Abstract:
In this study, sequence-related amplified polymorphism (SRAP) markers were used to genotype 32 fast-growing Chinese fir (
Cunninghamia lanceolata) clones, and therefore evaluated the polymorphisms and genetic similarity, and generated a UPGMA dendrogram of the clones. The result indicated that 21 SRAP primer combinations produced 237 clear and stable bands, and notably, 214 of these were polymorphic.
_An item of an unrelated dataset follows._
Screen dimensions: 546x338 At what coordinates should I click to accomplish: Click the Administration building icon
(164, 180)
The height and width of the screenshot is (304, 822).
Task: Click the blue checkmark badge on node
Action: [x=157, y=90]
Different primer combinations seemed to have a divergent discrimination power in clones with NG (number of genotype identified) of 10-31. Based on the SRAP markers, the population diversity parameters of PPB (percentage of polymorphism band), PIC (polymorphism information content), GD (gene diversity),
Na (number of different alleles),
Ne (number of effective alleles),
I (Shannon′s information index) and
He (expected heterozygosity) were found to be 90.3%, 0.218 7, 0.268 2, 1.903、1.392、0.380 and 0.243 respectively, reflecting a moderate degree of diversity in present Chinese fir collection. Impressively, the SRAP-based UPGMA tree help clarify the molecular genetic distance of the clones with a pairwise genetic similarity coefficient of 0.400 0-0.599 9 for most (95.5%) of the clone pairs. Briefly, it could be concluded that there still has large amount of variation among clones (
n=32), albeit a restricted selection for their growth traits (fast-growing). Intra-population (
n=32) reselection and crossing is rather promising for this collection.